Lacan con questa frase domanda agli analisti di chiedersi da quale posizione rispondono alla domanda primaria, implicita, che è sempre una domanda d’amore.

Come si implica l’analista, da quale posizione?  Lacan sempre in La direzione della cura ha intitolato un paragrafo: Come agire con il proprio essere.  In questo paragrafo porta in esame alcuni modi di intendere il maneggiamento del transfert da parte di altre scuole di pensiero: da Ferenzi   a Ella Sharpe e ancora la Scuola Anglosassone e Melanie Klein…per non prendere troppo tempo lasci chi è interessato rintracciare le specifiche riflessioni di Lacan su questi modi nel testo, e mi soffermo piuttosto su una frase che Lacan dice alla fine: “Va formulata un’etica che integri le conquiste freudiane sul desiderio per mettere in capo ad essa la questione del  desiderio dell’analista” (p.610). Lacan già nel Seminario XI aveva commentato la nozione di controtransfert, introdotta dagli analisti post-freudiani. Lacan contrappone alla nozione di controtransfert quelle del desiderio dell’analista.

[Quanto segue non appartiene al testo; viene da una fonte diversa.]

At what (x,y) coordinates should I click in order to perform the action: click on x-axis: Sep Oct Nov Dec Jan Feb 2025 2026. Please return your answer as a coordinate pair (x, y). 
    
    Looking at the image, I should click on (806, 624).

Nel Seminario VII scrive “Non vi è motivo di affermare che il riconoscimento dell’inconscio pone di per sé l’analista al di fuori della portata delle passioni”. (p. 202).  Ma aggiunge che, egli “è posseduto da un desiderio più forte dei desideri di cui potrebbe trattarsi” (p. 204) in quanto si sia prodotta per lui “una mutazione dell’economia del desiderio”.  

Il desiderio dell’analista è ciò che anima l’analisi, ciò che spinge al dire l’analizzante, ma non punta a nulla se non che il soggetto in analisi, possa, al di là di ogni identificazione immaginaria o simbolica, scoprirsi, sorprendersi nella sua differenza assoluta.

Ma cosa è la differenza assoluta? Se ne se può cogliere qualcosa alla fine di un’analisi una volta consumate tutte le identificazioni 

Non c’è modo di dire cosa sono per l’Altro e neppure di cosa o chi sono di fatto.

Dunque, il desiderio dell’analista come operatore in una cura, non domanda, non educa, non ha idea di cosa sia giusto o sbagliato, né punta al bene. 

Si lascia orientare dal dire del soggetto, avendo come bussola il reale del godimento, affinché ciascuno possa trovare le proprie invenzioni e soluzioni per stare nel legame e trovare o reinventare un posto nel mondo più vivibile per ciascun*.

Mary Nicotra

Bibliografia

J. Lacan, La direzione della cura, in Scritti Vol. II. Einaudi, Torino, 1974. p.613.

J.Lacan Seminario VII L’etica della psicoanalisi (1959-1960), Einaudi, Torino, 2008.

J.Lacan Seminario VIII Il Transfert (1960-1961), Einaudi, Torino, 2008.